* WHAT TO PRODUCE
Excluding pictures, retype the line with "The image size is (825, 731)." and each line that follows it to the end of the data below, word for word.
RECORDS FOR THIS TASK Block Start
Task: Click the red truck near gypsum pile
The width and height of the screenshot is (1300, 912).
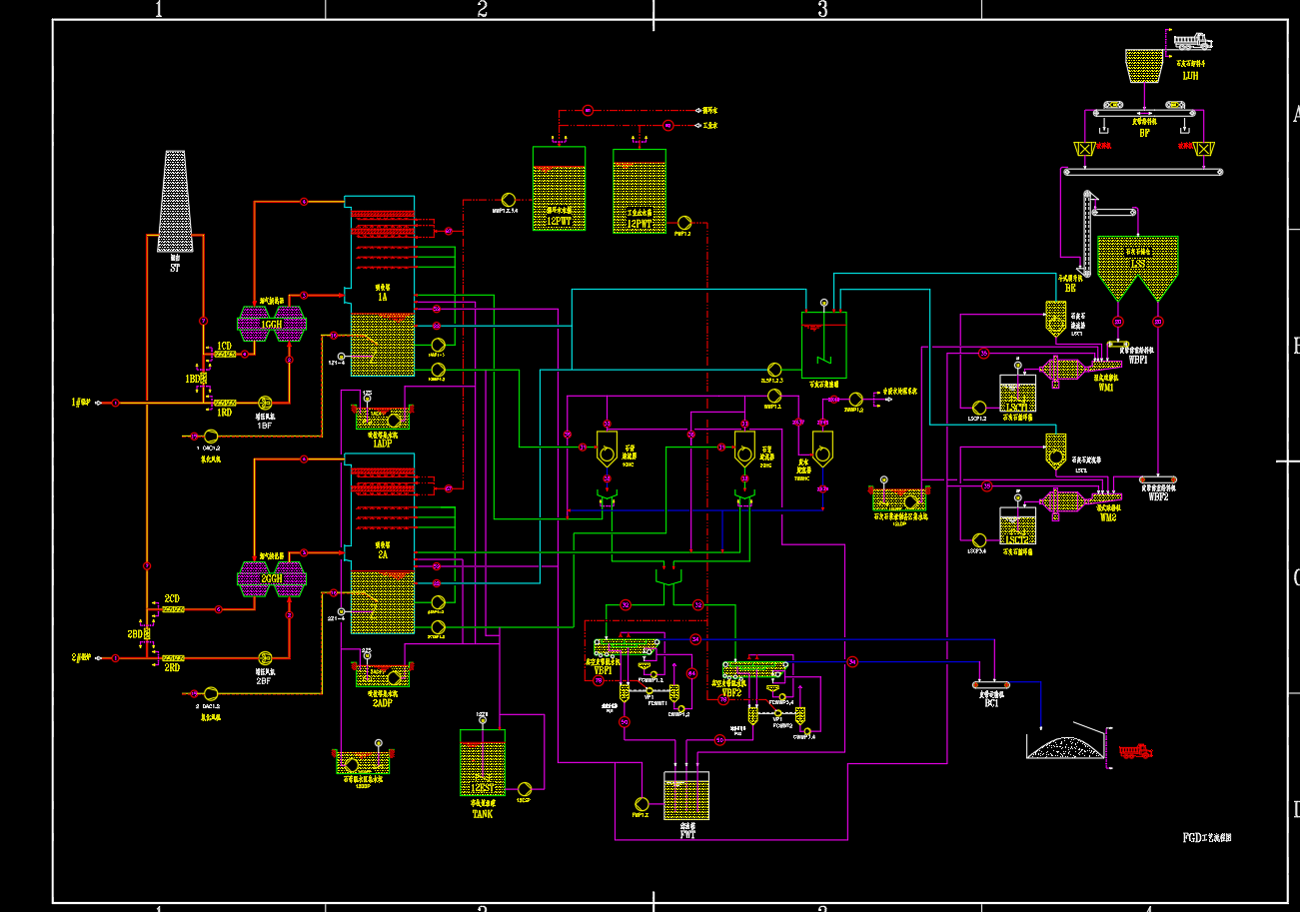Action: point(1135,750)
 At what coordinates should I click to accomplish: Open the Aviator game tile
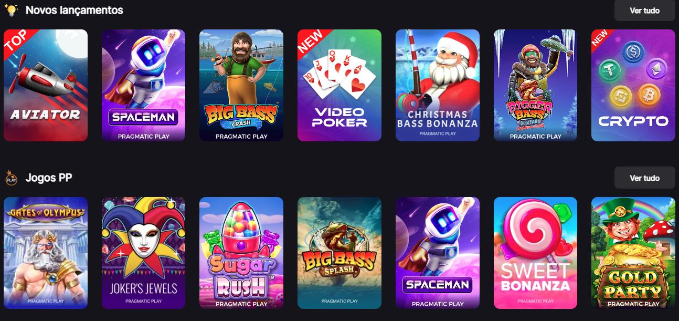pyautogui.click(x=46, y=85)
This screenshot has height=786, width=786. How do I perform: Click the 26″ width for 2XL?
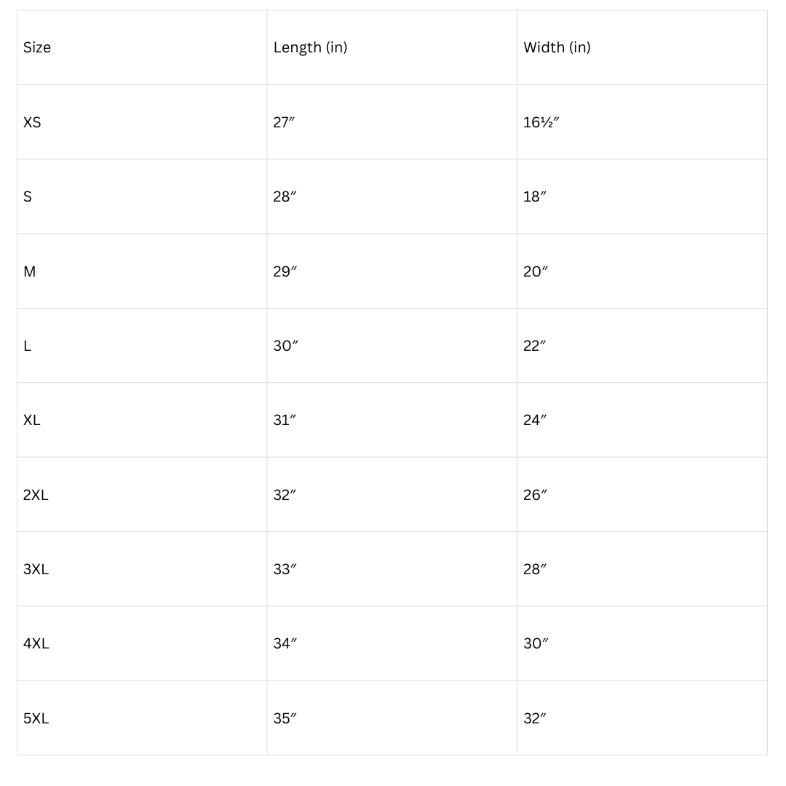click(535, 495)
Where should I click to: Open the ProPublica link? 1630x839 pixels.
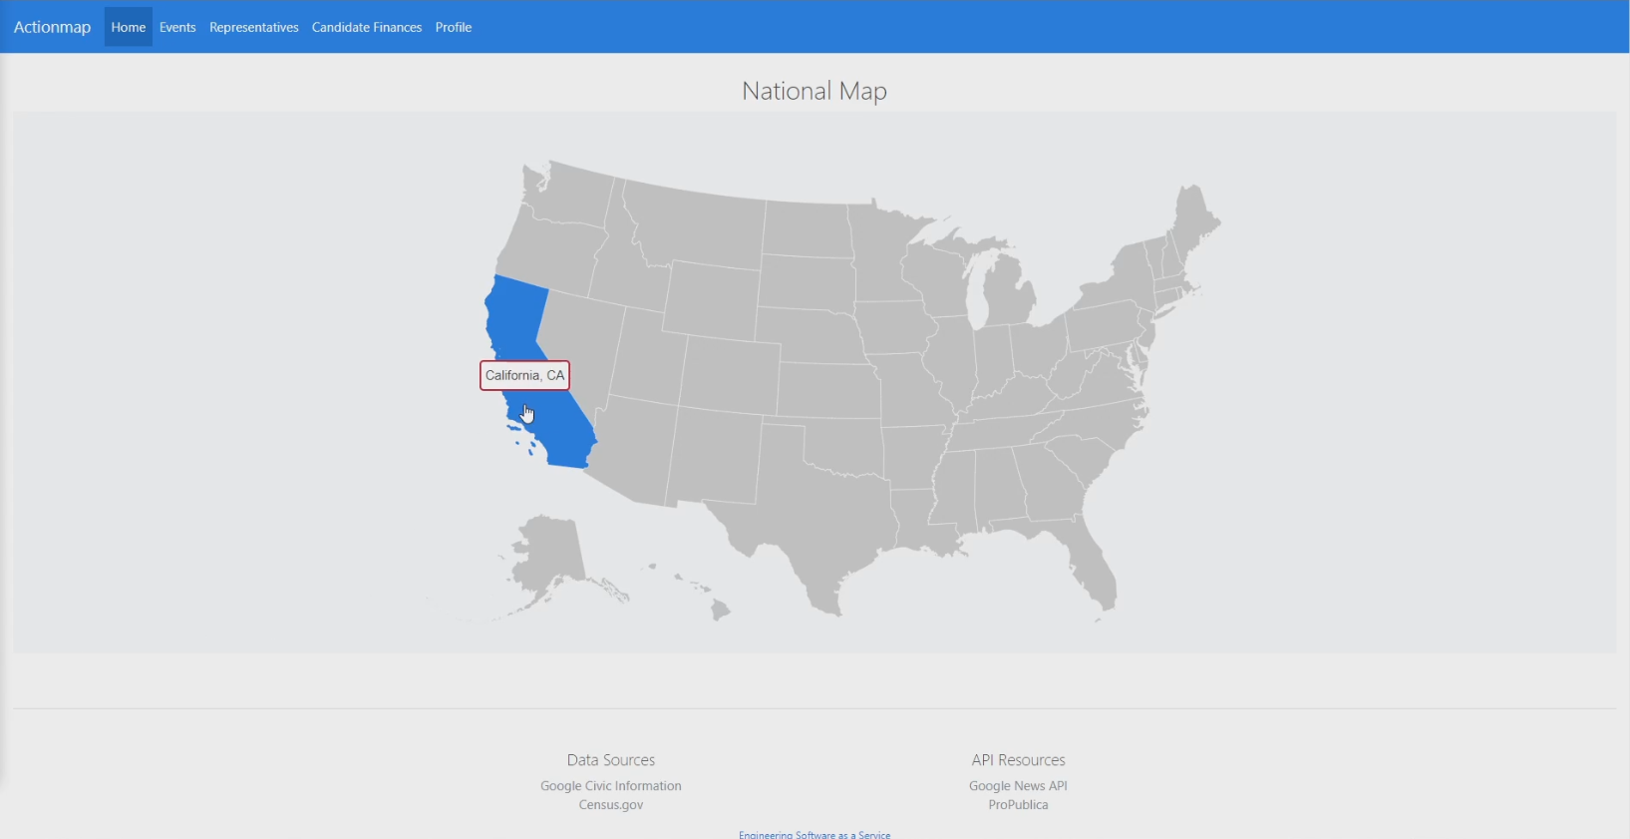pyautogui.click(x=1018, y=805)
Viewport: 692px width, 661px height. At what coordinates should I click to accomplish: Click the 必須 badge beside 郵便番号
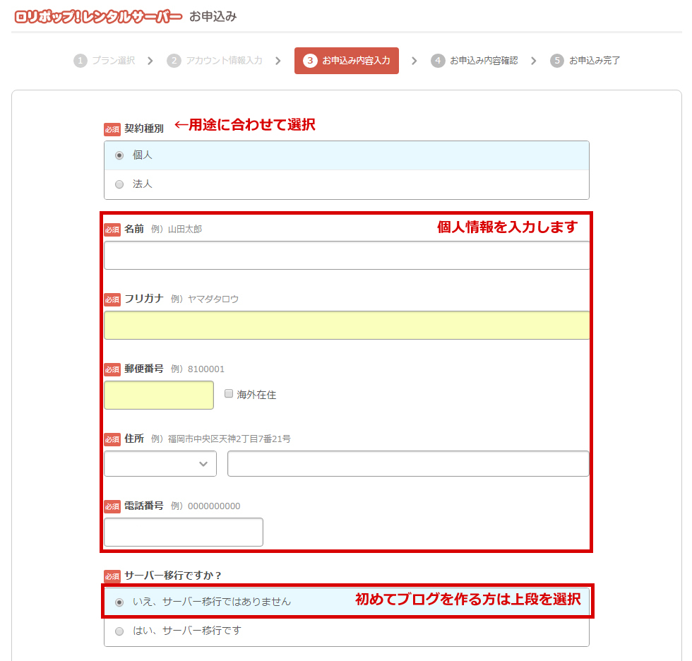[x=112, y=369]
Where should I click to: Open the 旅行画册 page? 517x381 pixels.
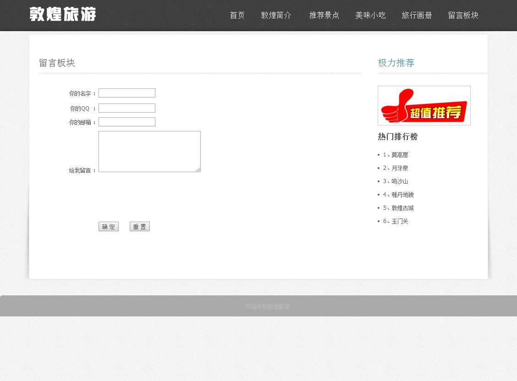[x=417, y=15]
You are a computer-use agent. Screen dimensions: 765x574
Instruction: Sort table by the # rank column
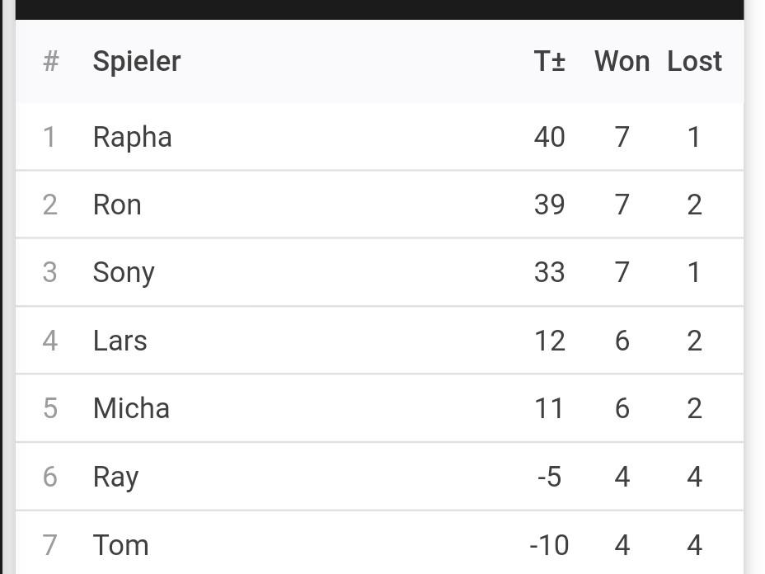click(51, 62)
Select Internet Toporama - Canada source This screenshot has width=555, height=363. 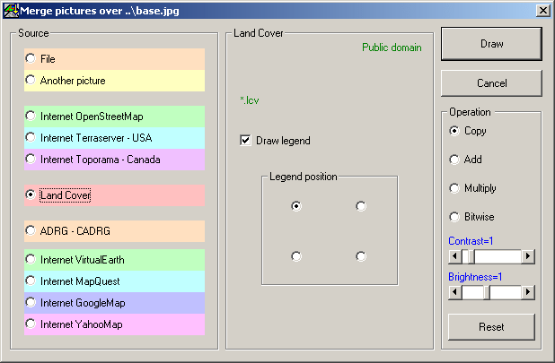coord(31,160)
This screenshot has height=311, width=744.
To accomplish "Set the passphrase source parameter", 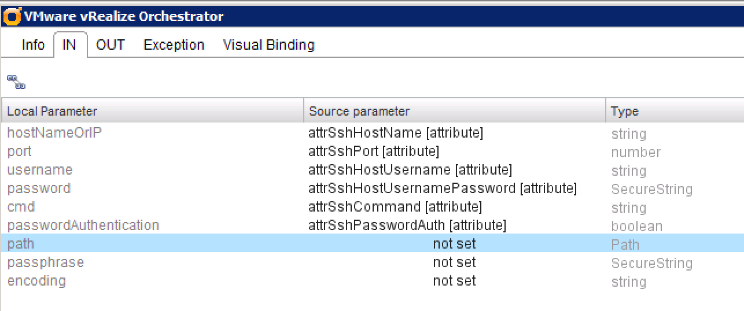I will (454, 262).
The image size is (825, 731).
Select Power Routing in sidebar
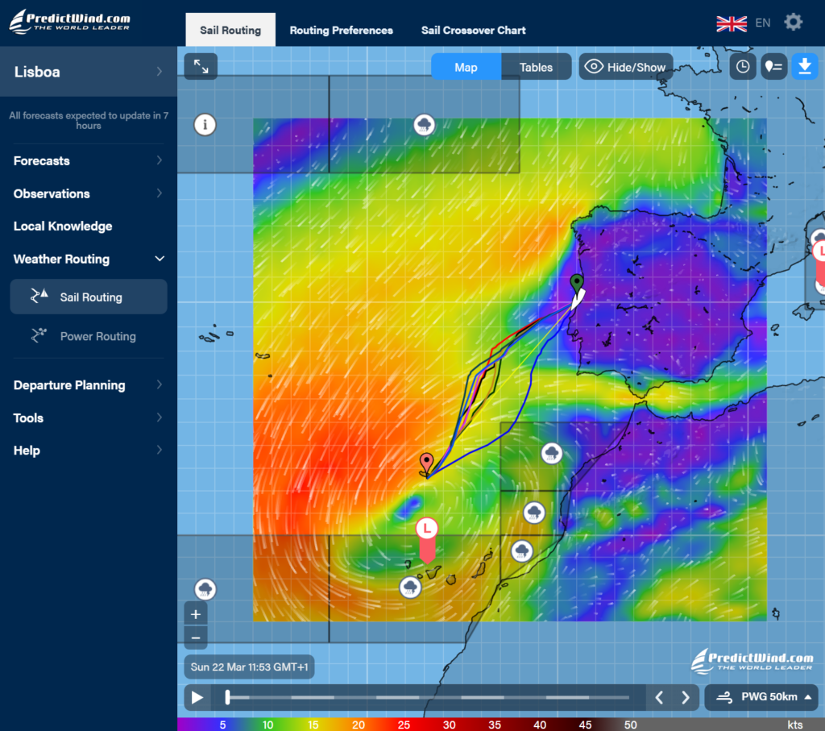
RECORDS FOR THIS TASK Block End
* EXERCISE RESULT
The image size is (825, 731).
Select Power Routing in sidebar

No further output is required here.